'''

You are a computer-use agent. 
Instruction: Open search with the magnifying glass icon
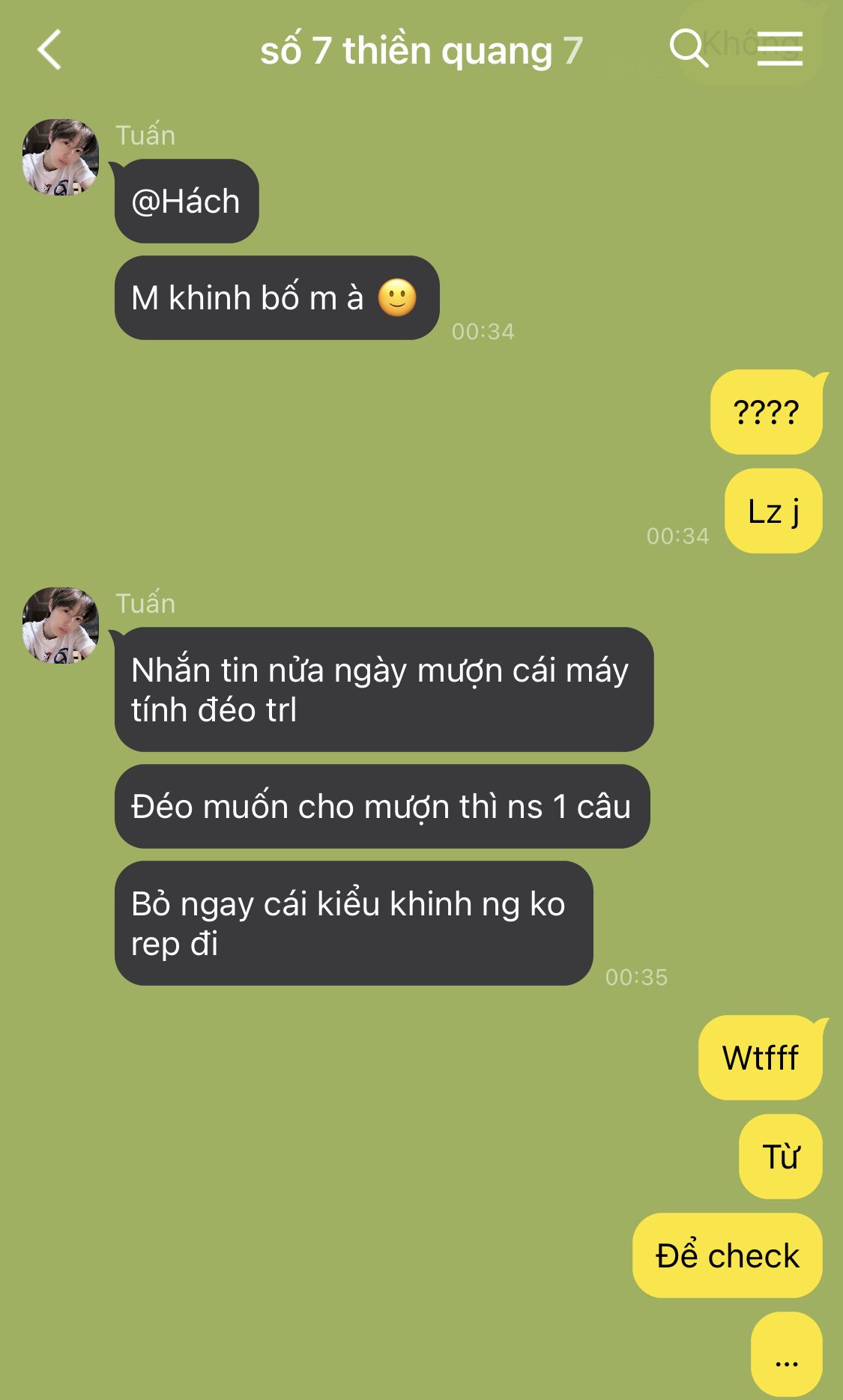tap(689, 49)
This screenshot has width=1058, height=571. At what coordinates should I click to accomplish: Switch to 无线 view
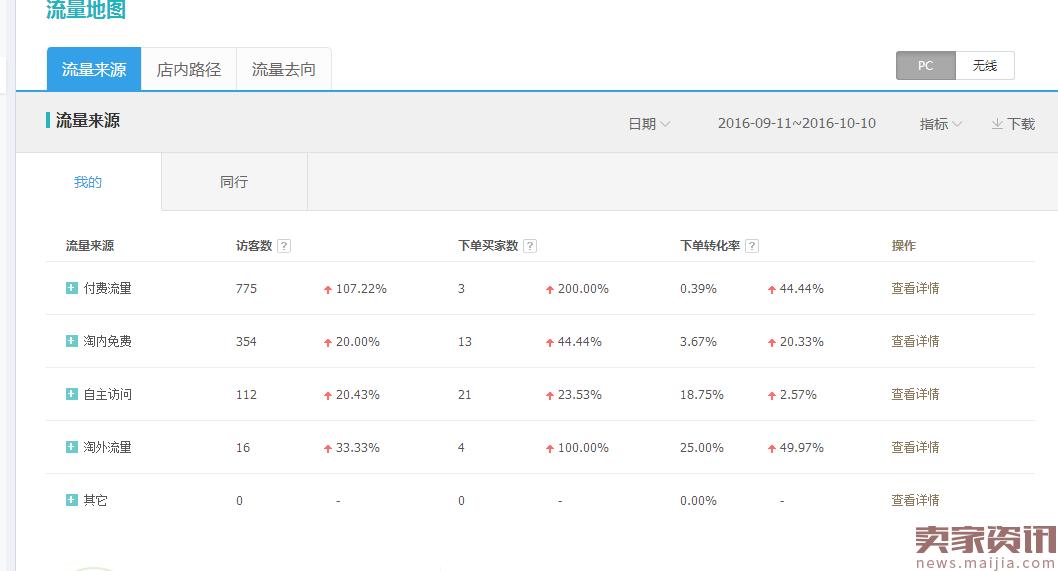point(984,66)
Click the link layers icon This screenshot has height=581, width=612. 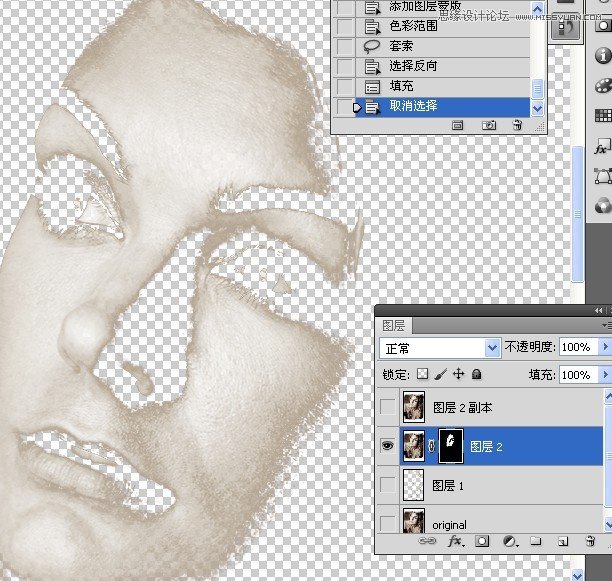click(x=427, y=541)
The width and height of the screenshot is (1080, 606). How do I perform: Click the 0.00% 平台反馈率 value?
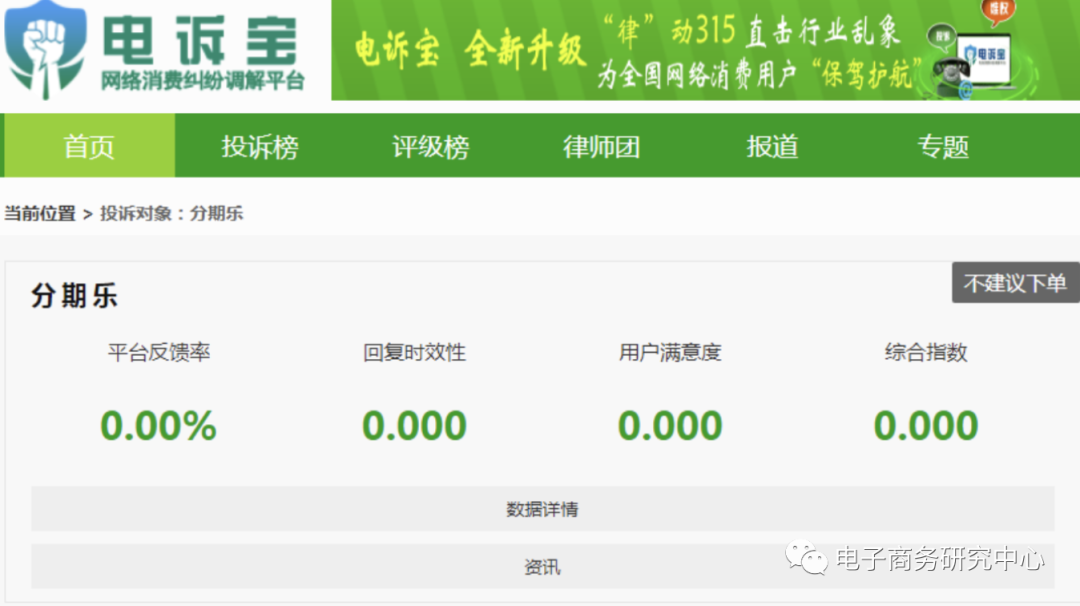[x=157, y=424]
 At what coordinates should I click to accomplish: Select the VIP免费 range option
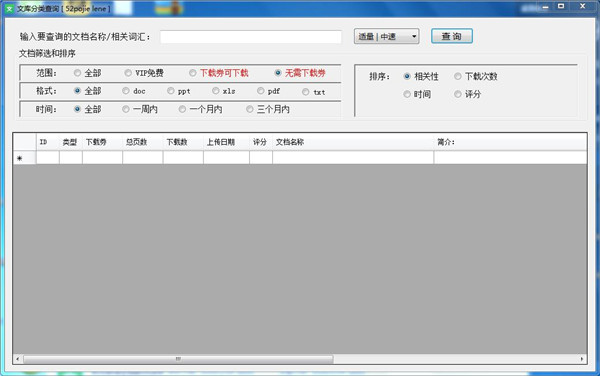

'''

## Directions
The last line of the entries marks the end, and the line with "The width and" marks the start. Output exactly those two lines and every line between them, nothing else, with the pictures left out.

## Response for this exercise
The width and height of the screenshot is (1080, 606). How do I perform: Click the 0.00% 平台反馈率 value?
[x=157, y=424]
 At what coordinates should I click to accomplish: Select the VIP免费 range option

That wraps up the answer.